## ITEMS:

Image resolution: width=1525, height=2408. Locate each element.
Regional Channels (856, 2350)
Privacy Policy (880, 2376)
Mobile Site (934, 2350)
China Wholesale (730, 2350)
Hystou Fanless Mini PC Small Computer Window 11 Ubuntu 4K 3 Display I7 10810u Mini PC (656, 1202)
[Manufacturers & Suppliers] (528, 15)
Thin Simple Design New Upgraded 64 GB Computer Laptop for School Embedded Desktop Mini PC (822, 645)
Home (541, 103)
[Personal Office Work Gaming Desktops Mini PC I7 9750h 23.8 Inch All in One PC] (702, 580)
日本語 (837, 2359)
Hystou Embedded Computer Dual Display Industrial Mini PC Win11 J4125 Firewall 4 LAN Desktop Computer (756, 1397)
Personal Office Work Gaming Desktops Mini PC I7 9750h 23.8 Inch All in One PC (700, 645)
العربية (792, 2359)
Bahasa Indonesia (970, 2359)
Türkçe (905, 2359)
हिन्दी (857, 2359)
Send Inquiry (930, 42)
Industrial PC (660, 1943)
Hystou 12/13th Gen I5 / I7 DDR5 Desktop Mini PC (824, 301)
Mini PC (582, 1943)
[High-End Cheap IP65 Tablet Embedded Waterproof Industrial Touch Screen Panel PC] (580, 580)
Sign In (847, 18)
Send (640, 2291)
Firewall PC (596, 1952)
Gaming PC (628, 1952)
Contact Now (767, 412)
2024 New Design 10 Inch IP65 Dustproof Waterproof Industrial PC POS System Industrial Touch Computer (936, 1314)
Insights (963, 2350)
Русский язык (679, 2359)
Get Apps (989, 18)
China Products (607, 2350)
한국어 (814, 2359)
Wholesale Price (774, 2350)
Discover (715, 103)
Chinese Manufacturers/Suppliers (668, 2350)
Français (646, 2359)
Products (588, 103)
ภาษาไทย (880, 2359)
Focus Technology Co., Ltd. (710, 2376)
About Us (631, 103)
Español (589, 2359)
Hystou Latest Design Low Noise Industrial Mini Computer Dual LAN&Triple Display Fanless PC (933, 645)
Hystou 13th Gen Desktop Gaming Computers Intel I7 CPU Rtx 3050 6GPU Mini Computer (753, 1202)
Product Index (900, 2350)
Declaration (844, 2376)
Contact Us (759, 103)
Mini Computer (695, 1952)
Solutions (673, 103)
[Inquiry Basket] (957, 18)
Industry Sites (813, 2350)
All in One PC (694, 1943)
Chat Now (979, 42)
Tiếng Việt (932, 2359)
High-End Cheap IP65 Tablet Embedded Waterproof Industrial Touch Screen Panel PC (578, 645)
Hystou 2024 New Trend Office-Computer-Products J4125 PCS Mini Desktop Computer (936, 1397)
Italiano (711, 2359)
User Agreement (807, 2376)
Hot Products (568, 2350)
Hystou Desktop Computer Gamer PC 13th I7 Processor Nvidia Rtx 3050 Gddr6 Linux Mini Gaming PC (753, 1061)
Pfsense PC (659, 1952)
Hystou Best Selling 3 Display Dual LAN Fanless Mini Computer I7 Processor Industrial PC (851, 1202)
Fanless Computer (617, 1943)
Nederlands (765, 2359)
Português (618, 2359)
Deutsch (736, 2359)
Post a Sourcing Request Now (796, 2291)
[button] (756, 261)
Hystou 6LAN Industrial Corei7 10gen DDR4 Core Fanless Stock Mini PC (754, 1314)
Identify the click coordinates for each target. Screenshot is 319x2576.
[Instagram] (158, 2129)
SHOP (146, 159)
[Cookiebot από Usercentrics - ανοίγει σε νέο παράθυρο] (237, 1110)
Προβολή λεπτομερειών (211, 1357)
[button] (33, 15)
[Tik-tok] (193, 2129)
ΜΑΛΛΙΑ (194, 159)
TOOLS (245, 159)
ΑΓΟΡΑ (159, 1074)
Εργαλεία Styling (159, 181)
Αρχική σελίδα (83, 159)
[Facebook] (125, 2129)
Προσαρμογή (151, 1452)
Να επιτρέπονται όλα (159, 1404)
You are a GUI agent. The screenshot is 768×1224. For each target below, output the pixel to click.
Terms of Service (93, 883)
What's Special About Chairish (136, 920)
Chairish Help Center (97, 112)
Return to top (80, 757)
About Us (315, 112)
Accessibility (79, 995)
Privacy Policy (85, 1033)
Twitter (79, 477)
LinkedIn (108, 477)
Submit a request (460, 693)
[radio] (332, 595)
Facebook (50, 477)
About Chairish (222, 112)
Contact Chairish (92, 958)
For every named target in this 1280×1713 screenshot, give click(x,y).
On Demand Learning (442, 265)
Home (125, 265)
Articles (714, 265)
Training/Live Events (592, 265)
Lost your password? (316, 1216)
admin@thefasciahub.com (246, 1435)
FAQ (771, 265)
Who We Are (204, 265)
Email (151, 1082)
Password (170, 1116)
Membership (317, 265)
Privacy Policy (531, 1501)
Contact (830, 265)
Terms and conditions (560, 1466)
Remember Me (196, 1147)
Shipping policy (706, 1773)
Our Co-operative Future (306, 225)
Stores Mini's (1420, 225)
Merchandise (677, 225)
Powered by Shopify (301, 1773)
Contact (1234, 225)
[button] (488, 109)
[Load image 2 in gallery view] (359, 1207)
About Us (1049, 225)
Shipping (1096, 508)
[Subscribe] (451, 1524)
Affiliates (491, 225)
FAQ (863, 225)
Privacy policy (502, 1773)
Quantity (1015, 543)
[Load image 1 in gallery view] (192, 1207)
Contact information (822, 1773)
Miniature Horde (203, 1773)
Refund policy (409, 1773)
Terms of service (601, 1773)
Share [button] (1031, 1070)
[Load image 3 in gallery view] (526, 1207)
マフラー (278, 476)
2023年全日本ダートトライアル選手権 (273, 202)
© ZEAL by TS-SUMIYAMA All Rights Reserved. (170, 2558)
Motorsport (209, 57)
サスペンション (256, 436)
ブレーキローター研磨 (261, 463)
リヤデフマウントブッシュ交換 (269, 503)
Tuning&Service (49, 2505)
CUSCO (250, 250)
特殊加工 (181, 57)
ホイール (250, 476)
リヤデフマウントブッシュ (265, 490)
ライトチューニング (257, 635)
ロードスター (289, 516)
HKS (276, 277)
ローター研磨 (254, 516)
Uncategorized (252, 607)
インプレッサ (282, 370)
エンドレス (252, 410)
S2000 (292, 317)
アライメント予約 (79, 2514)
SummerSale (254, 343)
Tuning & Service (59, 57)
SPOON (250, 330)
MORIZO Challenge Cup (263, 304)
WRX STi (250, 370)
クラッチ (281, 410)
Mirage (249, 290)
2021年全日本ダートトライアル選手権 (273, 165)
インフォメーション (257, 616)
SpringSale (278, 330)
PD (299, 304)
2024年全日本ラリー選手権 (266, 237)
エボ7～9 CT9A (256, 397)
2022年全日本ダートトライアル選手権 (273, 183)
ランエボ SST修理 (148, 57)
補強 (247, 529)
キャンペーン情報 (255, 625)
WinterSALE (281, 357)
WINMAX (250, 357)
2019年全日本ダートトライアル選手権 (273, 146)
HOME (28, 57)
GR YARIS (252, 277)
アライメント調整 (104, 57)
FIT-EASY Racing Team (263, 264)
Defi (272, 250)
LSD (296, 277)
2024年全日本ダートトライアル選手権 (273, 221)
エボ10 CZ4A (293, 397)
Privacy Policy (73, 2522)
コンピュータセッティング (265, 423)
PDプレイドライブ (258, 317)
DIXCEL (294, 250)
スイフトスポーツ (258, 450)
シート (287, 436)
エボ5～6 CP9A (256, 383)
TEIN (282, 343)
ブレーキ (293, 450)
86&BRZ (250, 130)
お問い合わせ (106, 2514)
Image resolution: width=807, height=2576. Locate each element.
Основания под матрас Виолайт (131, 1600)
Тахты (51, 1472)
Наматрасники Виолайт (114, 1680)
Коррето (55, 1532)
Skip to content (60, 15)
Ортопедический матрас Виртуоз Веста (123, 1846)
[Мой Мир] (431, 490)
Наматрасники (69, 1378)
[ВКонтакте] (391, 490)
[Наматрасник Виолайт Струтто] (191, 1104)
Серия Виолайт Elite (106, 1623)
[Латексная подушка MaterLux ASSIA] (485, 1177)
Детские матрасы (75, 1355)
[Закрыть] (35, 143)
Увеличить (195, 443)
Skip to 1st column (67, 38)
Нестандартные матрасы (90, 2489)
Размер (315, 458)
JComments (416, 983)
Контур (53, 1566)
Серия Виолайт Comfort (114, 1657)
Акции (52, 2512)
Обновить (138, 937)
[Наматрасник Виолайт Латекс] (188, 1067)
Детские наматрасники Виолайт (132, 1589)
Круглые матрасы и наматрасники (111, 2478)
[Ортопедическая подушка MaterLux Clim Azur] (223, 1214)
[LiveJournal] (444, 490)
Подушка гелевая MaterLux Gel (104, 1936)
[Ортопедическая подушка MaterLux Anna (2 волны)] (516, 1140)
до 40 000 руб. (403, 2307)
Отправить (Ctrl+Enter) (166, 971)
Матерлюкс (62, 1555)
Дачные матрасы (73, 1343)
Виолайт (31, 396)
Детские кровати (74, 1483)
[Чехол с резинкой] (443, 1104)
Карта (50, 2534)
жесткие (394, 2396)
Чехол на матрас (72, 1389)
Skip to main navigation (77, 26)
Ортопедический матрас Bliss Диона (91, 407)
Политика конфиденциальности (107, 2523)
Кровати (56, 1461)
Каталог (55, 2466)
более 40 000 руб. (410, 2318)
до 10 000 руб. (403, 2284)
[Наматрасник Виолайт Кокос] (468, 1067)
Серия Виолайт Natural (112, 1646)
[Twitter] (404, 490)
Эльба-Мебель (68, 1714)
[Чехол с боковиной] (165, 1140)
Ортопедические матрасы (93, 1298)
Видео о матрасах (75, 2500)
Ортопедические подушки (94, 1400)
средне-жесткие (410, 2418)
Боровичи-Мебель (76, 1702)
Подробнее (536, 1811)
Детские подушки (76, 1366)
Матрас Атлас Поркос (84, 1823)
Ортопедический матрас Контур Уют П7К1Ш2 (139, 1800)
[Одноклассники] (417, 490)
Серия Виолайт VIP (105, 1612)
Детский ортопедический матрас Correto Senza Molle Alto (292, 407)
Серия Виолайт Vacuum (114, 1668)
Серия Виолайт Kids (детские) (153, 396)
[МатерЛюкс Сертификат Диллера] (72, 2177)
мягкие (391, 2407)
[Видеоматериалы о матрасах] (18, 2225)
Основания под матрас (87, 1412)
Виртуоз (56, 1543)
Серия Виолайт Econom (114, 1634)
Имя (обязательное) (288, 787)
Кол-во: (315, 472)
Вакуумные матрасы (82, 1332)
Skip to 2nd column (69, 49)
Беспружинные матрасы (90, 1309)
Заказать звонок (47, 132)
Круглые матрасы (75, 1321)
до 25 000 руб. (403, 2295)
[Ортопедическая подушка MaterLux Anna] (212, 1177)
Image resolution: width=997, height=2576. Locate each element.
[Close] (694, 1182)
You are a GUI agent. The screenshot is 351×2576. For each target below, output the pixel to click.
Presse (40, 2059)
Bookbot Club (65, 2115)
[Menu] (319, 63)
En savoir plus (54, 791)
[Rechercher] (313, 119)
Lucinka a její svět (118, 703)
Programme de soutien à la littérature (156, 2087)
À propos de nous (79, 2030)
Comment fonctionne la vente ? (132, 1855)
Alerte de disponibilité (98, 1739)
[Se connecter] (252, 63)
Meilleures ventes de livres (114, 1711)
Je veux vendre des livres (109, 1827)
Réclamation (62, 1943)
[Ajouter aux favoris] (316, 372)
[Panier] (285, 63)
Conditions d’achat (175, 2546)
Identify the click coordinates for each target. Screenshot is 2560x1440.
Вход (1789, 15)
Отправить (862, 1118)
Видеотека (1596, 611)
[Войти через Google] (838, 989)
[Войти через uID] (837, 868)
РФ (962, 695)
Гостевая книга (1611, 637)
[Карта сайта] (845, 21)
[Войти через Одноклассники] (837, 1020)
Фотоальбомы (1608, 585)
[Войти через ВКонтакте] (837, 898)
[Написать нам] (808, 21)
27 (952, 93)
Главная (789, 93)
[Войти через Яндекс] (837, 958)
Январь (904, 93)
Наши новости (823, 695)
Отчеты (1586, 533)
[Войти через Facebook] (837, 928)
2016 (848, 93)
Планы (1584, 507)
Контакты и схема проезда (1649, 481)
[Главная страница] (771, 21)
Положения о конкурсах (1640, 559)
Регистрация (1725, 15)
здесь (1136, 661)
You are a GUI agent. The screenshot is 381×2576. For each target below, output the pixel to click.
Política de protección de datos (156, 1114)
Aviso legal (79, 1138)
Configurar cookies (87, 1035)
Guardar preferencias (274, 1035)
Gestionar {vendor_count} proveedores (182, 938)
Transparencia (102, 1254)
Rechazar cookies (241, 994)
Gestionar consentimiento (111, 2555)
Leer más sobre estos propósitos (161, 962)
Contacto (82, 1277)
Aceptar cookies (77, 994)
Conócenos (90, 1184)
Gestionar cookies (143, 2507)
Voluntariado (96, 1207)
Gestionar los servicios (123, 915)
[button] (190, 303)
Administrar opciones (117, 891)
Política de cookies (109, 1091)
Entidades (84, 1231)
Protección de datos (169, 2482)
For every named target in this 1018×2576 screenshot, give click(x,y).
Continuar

## EXERCISE REQUIREMENTS:
Rewrite the items from the line with "JComments (416, 983)" up to and including the line with "Дачные матрасы (73, 1343)", changing "Обновить" to "Перезагрузить" and leaving everything else the same.

## RESPONSE TO THE EXERCISE:
JComments (416, 983)
Контур (53, 1566)
Серия Виолайт Comfort (114, 1657)
Акции (52, 2512)
Перезагрузить (138, 937)
[Наматрасник Виолайт Латекс] (188, 1067)
Детские наматрасники Виолайт (132, 1589)
Круглые матрасы и наматрасники (111, 2478)
[Ортопедическая подушка MaterLux Clim Azur] (223, 1214)
[LiveJournal] (444, 490)
Подушка гелевая MaterLux Gel (104, 1936)
[Ортопедическая подушка MaterLux Anna (2 волны)] (516, 1140)
до 40 000 руб. (403, 2307)
Отправить (Ctrl+Enter) (166, 971)
Матерлюкс (62, 1555)
Дачные матрасы (73, 1343)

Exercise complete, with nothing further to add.